Will sitting down all day harm you?
When a person sits for hours at a computer, “muscles start to adapt to poor positions of the head, as it is more likely to anteriorly shift forward,” he said. “This causes the neck to go straight, losing the curve in the neck, which is needed to hold the head in the most efficient way. The change in biomechanics leads to muscles contracting more than they should.”
That position can eventually cause muscle spasms, tension headaches, and even degenerative disk disease. Sitting for long periods can also decrease your desire to exercise, which is the key to improving back strength. A possible solution is to install a standup station at your desk.
“Your body is forced to maintain better posture or you will lose your balance,” Clements said. “Your core is more able to hold the correct posture when you are standing, limiting back and neck pain. … Simply put: joints need to move, and when they don't, they degenerate and cause pain.”
Are there injuries you’re seeing more often due to technological developments?
“In the past few years, we have noticed a loss of the cervical curve in patients who are younger than usual,” Clements said. “This is causing headaches.”

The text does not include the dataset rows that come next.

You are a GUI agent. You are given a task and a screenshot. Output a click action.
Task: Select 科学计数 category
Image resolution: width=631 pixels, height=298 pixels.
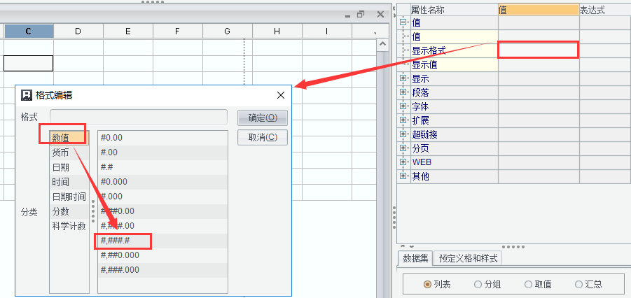[x=69, y=226]
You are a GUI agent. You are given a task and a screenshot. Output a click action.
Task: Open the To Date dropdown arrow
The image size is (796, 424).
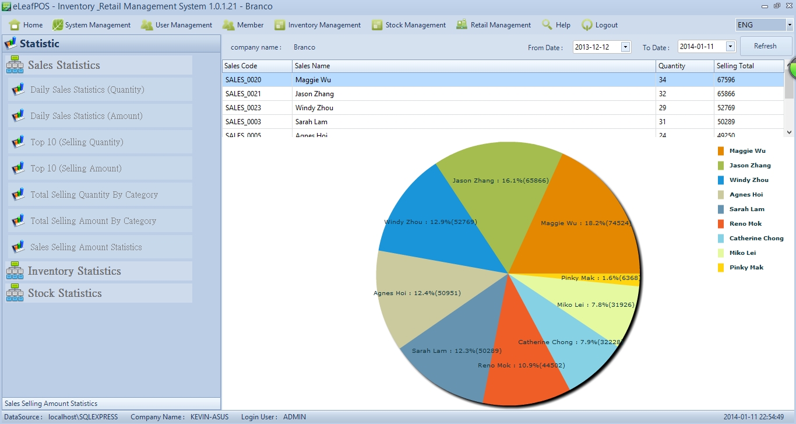click(x=730, y=47)
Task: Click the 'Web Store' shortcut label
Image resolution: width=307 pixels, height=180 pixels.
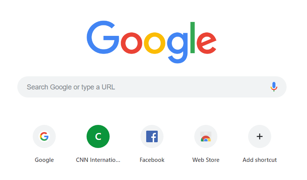Action: coord(206,160)
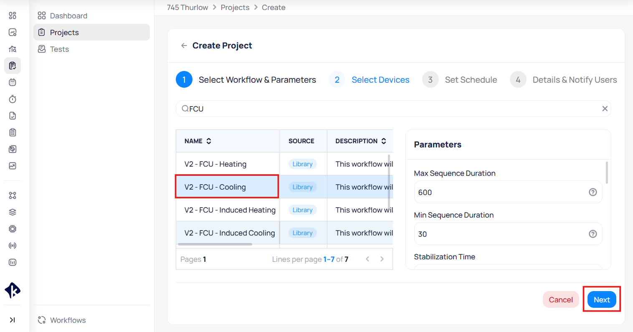
Task: Go to the Select Devices step
Action: click(380, 80)
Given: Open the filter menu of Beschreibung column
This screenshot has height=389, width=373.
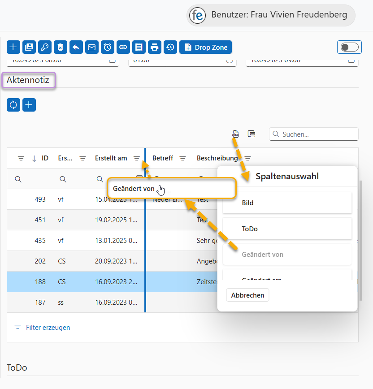Looking at the screenshot, I should tap(247, 158).
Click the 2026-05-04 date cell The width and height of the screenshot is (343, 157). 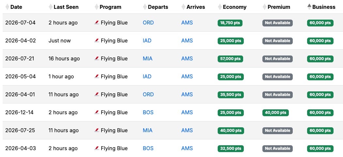(21, 77)
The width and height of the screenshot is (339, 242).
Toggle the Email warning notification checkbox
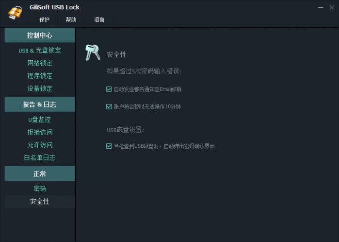coord(109,89)
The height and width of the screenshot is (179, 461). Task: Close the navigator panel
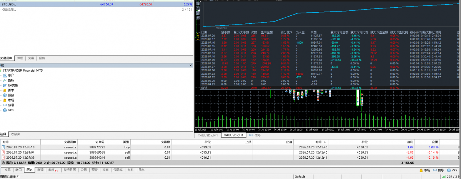(191, 66)
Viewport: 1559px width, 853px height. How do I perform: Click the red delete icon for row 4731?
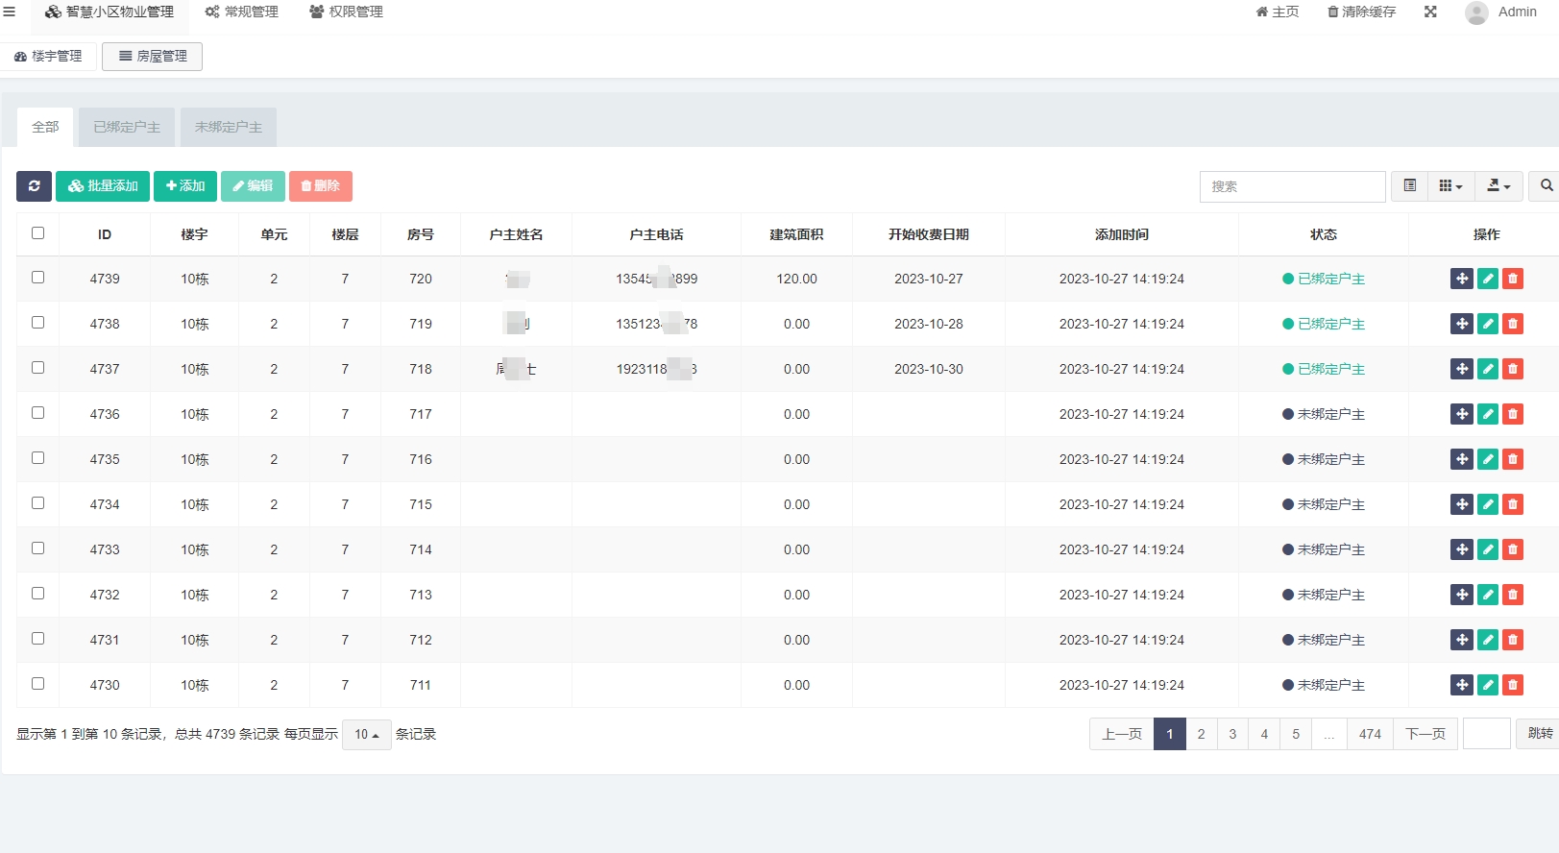point(1513,640)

The cervical spine (located in the neck) has a curve shaped like backward C. As you look down to perform everyday tasks, the cervical spine naturally flexes but should return to that curve when you raise your head to its normal position. Overuse, misuse, and injury can deform the curve, which may also compress the nerves. Younger people than usual—even kids—are experiencing a loss of the cervical curve due to their long-term use of phones, computers, and video games.
What ailments are most common among Southern Californians?
“Long commutes are a definite problem in Southern California, which has lead to chronic low-back pain,” Clements said.
LA commuters spend an average of 28.44 minutes traveling each way to work, but residents from surrounding communities have average commutes in the 50- to 60-minute range. The city is also notorious for bottlenecks and congestion that delay drivers as many as 90 cumulative hours in a year. All that time behind the wheel isn’t good for backs. Drivers can mediate some of the effects by employing ergonomic principles for prolonged sitting, like pressing your behind against the back of your seat so that the cushion causes your lower back to arch slightly.